Entries from a dataset:
^^^^^^^^

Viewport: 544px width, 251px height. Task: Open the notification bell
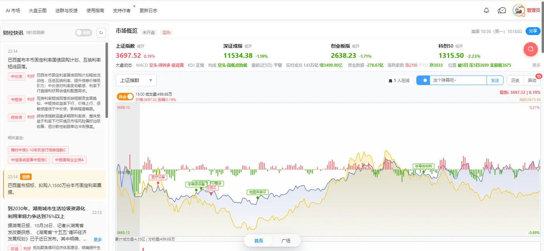486,10
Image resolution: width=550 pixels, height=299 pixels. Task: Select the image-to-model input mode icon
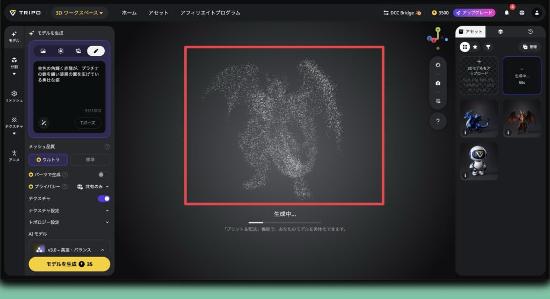[x=43, y=51]
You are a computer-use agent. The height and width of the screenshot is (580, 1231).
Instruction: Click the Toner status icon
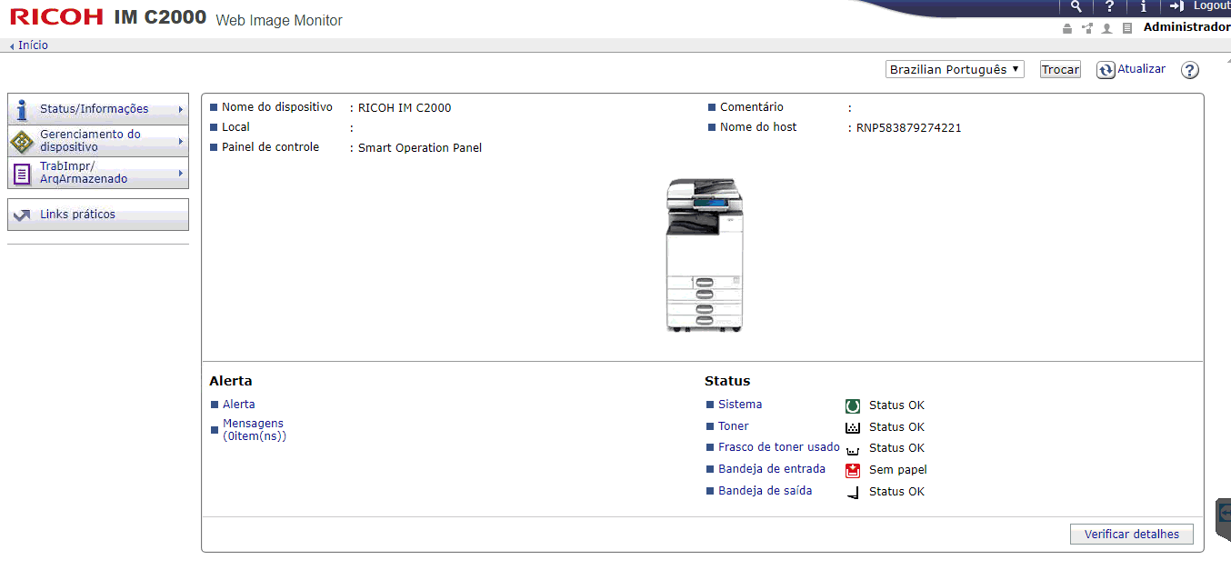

^^^^^^^^

Reproduce the listing's lines verbatim, from the line that contains "Image resolution: width=550" through the end of the listing, leaving out the pictures.

Image resolution: width=550 pixels, height=299 pixels. Task: Select the image-to-model input mode icon
[x=43, y=51]
You are a computer-use agent. The height and width of the screenshot is (580, 1231).
Instruction: Click the Toner status icon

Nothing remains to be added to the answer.